(Stored dataset items)
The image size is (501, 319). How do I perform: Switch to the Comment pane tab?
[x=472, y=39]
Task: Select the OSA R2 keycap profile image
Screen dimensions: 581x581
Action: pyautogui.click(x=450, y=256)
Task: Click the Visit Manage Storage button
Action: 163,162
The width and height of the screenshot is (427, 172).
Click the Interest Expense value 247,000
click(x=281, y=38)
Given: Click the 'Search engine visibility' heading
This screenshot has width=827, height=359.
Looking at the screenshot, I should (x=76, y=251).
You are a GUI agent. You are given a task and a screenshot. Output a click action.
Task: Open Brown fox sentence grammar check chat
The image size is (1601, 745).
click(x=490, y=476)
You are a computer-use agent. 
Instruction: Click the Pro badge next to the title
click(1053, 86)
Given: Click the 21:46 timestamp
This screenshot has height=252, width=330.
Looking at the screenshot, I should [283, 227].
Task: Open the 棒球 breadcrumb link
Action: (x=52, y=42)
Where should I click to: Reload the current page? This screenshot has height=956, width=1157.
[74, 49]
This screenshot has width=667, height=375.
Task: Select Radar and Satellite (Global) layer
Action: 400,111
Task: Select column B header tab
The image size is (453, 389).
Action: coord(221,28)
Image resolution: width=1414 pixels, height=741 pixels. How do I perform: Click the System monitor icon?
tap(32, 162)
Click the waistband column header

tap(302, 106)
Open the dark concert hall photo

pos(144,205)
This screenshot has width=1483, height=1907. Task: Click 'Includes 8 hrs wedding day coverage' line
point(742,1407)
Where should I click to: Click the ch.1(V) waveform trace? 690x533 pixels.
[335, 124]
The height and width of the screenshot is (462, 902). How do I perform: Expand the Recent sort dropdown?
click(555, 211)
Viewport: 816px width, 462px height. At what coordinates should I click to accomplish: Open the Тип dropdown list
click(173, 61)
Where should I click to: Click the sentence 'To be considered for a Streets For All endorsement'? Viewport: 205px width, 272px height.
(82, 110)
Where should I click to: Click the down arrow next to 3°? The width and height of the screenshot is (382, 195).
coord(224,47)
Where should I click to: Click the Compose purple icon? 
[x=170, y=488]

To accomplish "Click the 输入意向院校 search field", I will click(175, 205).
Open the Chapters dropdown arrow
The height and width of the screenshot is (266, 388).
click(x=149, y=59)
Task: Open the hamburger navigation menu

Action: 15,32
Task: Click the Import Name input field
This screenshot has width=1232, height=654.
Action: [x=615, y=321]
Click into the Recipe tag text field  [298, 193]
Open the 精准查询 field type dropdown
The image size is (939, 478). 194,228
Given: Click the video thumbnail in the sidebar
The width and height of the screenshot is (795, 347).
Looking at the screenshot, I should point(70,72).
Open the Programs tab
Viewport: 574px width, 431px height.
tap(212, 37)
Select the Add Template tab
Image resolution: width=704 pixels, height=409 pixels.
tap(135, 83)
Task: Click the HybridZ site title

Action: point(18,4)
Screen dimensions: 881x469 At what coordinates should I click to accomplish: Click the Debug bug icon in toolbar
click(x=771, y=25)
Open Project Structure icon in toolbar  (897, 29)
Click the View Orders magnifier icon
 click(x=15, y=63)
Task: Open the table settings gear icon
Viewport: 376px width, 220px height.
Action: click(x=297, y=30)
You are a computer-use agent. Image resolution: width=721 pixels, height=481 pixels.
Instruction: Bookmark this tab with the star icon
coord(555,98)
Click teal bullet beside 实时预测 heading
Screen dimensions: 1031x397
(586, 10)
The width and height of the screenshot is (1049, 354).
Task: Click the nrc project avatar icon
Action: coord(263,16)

(Task description):
Looking at the entries above, can you reproduce exactly the lines from the one that holds "Where should I click to: Reload" through the one that holds "Given: Click the video", and only those?

(Finished task):
Where should I click to: Reload the current page? This screenshot has height=956, width=1157.
[74, 49]
This screenshot has width=667, height=375.
Task: Select Radar and Satellite (Global) layer
Action: 400,111
Task: Select column B header tab
The image size is (453, 389).
Action: coord(221,28)
Image resolution: width=1414 pixels, height=741 pixels. How do I perform: Click the System monitor icon?
tap(32, 162)
Click the waistband column header

tap(302, 106)
Open the dark concert hall photo

pos(144,205)
This screenshot has width=1483, height=1907. Task: Click 'Includes 8 hrs wedding day coverage' line
point(742,1407)
Where should I click to: Click the ch.1(V) waveform trace? 690x533 pixels.
[335, 124]
The height and width of the screenshot is (462, 902). How do I perform: Expand the Recent sort dropdown?
click(555, 211)
Viewport: 816px width, 462px height. At what coordinates should I click to accomplish: Open the Тип dropdown list
click(173, 61)
Where should I click to: Click the sentence 'To be considered for a Streets For All endorsement'? Viewport: 205px width, 272px height.
(82, 110)
Where should I click to: Click the down arrow next to 3°? The width and height of the screenshot is (382, 195).
coord(224,47)
Where should I click to: Click the Compose purple icon? 
[x=170, y=488]

To accomplish "Click the 输入意向院校 search field", I will click(175, 205).
Open the Chapters dropdown arrow
The height and width of the screenshot is (266, 388).
click(x=149, y=59)
Task: Open the hamburger navigation menu

Action: 15,32
Task: Click the Import Name input field
This screenshot has width=1232, height=654.
Action: [x=615, y=321]
Click into the Recipe tag text field  [298, 193]
Open the 精准查询 field type dropdown
The image size is (939, 478). 194,228
Given: Click the video thumbnail in the sidebar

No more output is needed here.